*What you will do:*
Exactly as written, transcribe the data from its opening line through the line containing "Viewport: 287px width, 224px height.". Leave every picture out.

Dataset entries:
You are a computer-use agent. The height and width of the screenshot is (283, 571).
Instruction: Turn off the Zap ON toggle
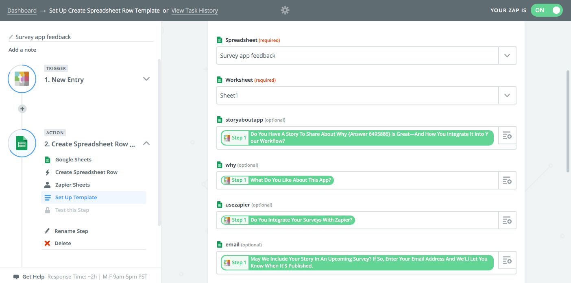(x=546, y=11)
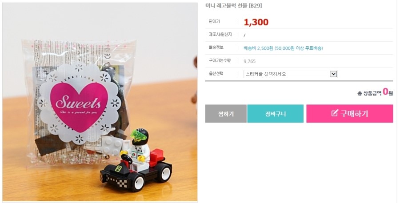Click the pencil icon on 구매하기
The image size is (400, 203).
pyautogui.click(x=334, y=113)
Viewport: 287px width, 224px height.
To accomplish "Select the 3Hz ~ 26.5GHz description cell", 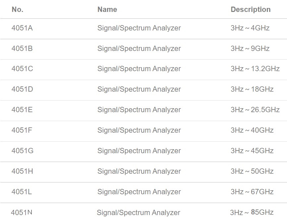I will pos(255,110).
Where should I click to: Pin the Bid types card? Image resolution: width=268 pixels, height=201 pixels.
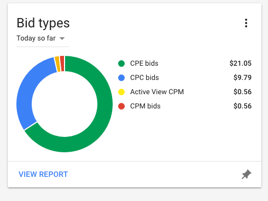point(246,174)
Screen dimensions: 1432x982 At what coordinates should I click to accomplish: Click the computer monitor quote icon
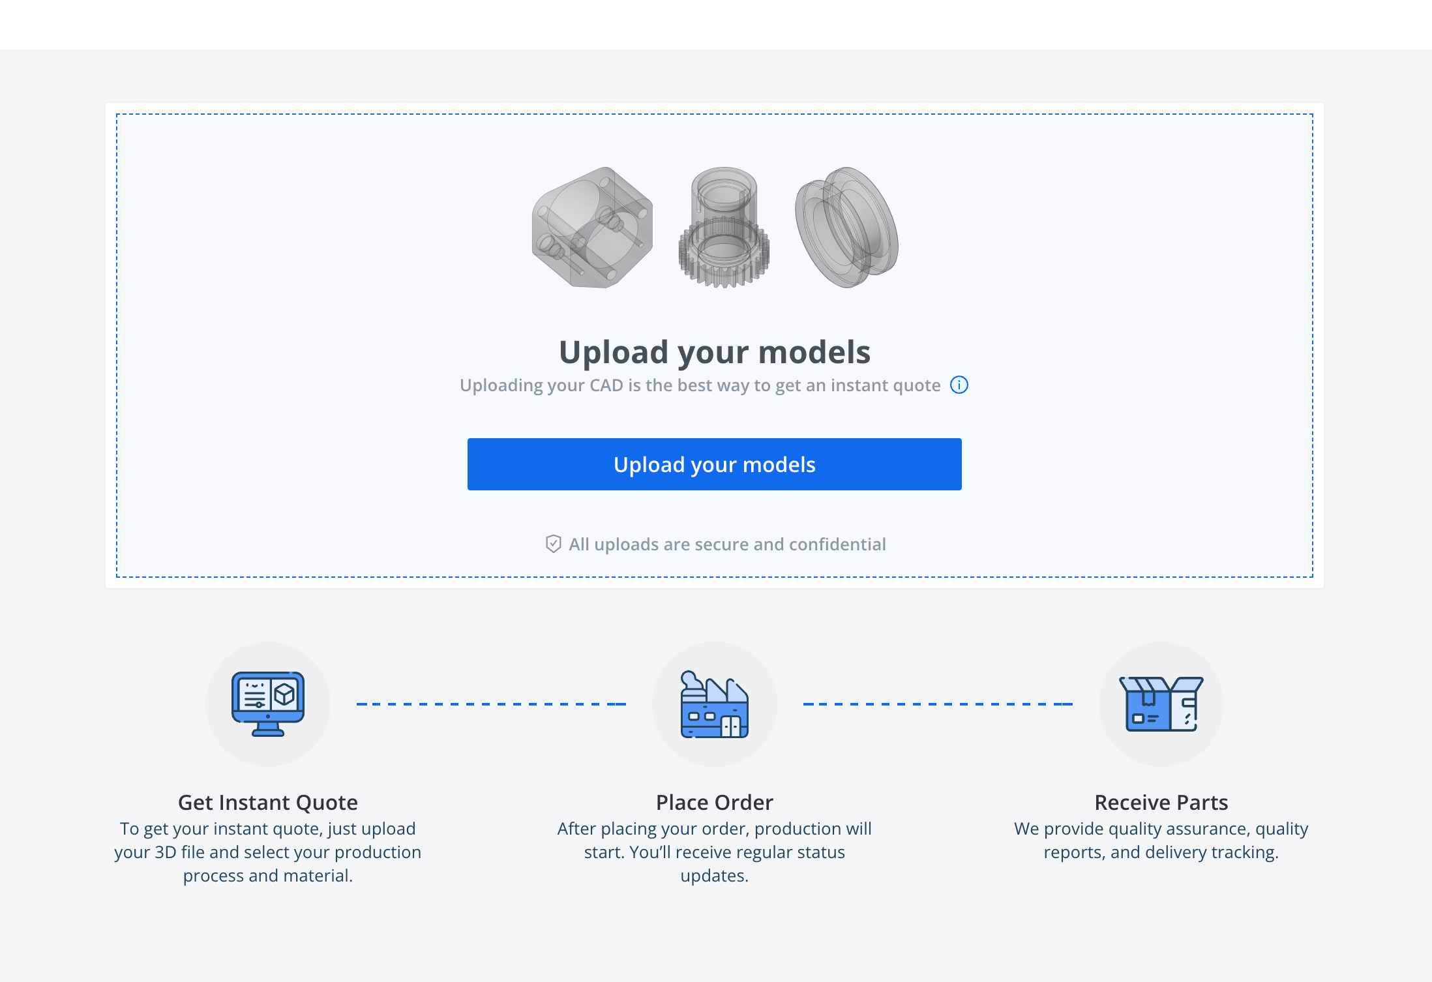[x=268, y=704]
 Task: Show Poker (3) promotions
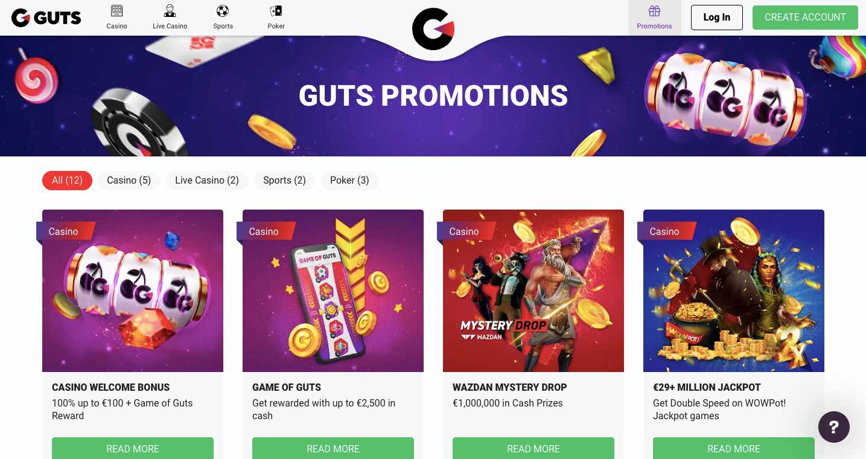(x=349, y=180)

*Exercise solution:*
You are a computer-use agent. The height and width of the screenshot is (283, 571).
Instruction: Turn off the Zap ON toggle
(x=546, y=11)
Click the pencil icon on 구매하기
The image size is (400, 203).
pyautogui.click(x=334, y=113)
Viewport: 287px width, 224px height.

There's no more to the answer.